Leopoldo Lugones, Biography Of Lights And Shadows

Leopoldo Lugones is a figure surrounded by lights and shadows. From elitist life to the most tragic death, surrounded by unforgettable art and works, but also controversy, controversy and political convictions that we would now question.
Leopoldo Lugones, biography of lights and shadows

Leopoldo Lugones was a master of letters, but also an erratic and visibly contradictory man. As a writer, he is remembered in the gallery of the greatest in Argentine history; as a politician, there are still many who deplore it; And as a man, he was one of those romantic subversives who commit suicide for love.

Perhaps, he was simply a poet who was made of passion . For this reason, what prevailed in him was impulse, an indomitable heart for which reason built supports that eventually collapsed. Those closest to him always described him as a kind man and obsessed with honesty. In this way, it is difficult to see in him, simultaneously, the talented poet and the radical fascist.

In reality, the contradiction was the natural way of being of Leopoldo Lugones. He was a poet and a bureaucrat at the same time. He was a convinced Catholic and equally passionate about the occult. Believer and atheist, avant-garde as a poet and rooted in tradition as an essayist. A man attached to customs who was scandalized by his sentimental behavior.

Book with poetry

Early years

Leopoldo Lugones was born on June 13, 1874 in a small town called Villa de María del Río Seco (Córdoba, Argentina). He came from an elite family and received a strict Catholic upbringing. He had four brothers and a childhood very attached to the customs of the time. He was an obedient and responsible child, of whom no one had a complaint.

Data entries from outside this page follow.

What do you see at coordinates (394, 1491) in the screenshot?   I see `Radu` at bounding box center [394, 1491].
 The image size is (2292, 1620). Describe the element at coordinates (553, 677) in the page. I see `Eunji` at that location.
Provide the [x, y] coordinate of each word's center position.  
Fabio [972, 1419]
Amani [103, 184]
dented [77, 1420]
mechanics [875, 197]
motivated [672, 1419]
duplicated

At the end of the century, he was already showing his literary gifts; from that time, his first writings date, both in literature and in journalism. His talent was undeniable. He married very young , at the age of 22, with Juana Agudelo; after getting married, they moved to Buenos Aires. A year later, their only son, Leopoldo “Polo” Lugones, was born. By then, the author was already considered a convinced socialist.

He traveled to France and was imbued with symbolism, a current very in vogue at the time. His poems turned modernist and he was seen as an avant-garde writer. He also began studying occult subjects and became involved in “theosophy.”

Politically he underwent a metamorphosis that led him from socialism to nationalism, later to radicalism and finally to fascism.

A passion that exploded

The ideological changes were a constant in his life, a swing that led him to acquire enemies in every corner. These enmities had a pejorative influence on the valuation of his work; and it is that, sometimes, it is difficult to separate the person from the artist and the judgments end up clouding the work.

All this came to a head when, in 1930, he decisively supported José Félix Uriburu’s military coup  in Argentina. In any case, even his most staunch critics admit that he did it out of conviction and without any interest.

Since 1915, he held the position of director of the Library of teachers and held it until the day of his death. Precisely, it was to that office where one day a young woman of no more than 25 years old, named Emilia Santiago Cadelago, arrived. Leopoldo Lugones was 52 years old at the time. The young woman came looking for one of his works, which was exhausted, and what she found was a love that split the poet’s life in two.

Lugones boasted of being the most faithful husband in Argentina, and perhaps he was until Emilia came into his life. From that moment on, a series of clandestine, passionate and extremely intense encounters took over the author’s love life. Also an obsessive correspondence, in which some of the poet’s letters were smeared in blood and semen … The die was cast.

Rose on a book

Leopoldo Lugones, a tragic and ironic ending

The only son of Leopoldo Lugones, “Polo”, had been a commissioner during the Uriburu dictatorship. He is responsible for the introduction of “the prod” as a method of torture.

It was precisely Polo who discovered his father’s furtive romance and first went to speak with the girl’s family. After that, he  spoke clearly with his father: if he did not leave Emilia, he was going to declare him crazy and lock him up in an asylum.

The father knew that his son was serious. Emilia’s family moved to Uruguay in order to start from scratch. Then, Leopoldo Lugones succumbed to a severe depression that would accompany him for six long years.

Such was his pain that one day he arrived at an inn called “El tropezón”, there, he shut himself up and drank whiskey with cyanide. They found him when he barely had his last breath left and, next to his body, he left a note asking that no tribute be paid to him.

The frustrated love and the sadistic son were surely the main triggers of his suicide. “Polo” also committed suicide in 1971, he had left two daughters: Piri and Babu. Piri joined the subversive group Los Montoneros in the 1970s. Paradoxically, she was tortured thanks to her father’s invention and later disappeared, leaving behind three children. One of them, Alejandro, also committed suicide years later, close to where his great-grandfather had done it.

The tormented poet, the tragic life and his incomparable controversy have turned Leopoldo Lugones into an immortal author. An author whose texts remain, his legacy and, without a doubt, a whole halo of art and mystery around his figure.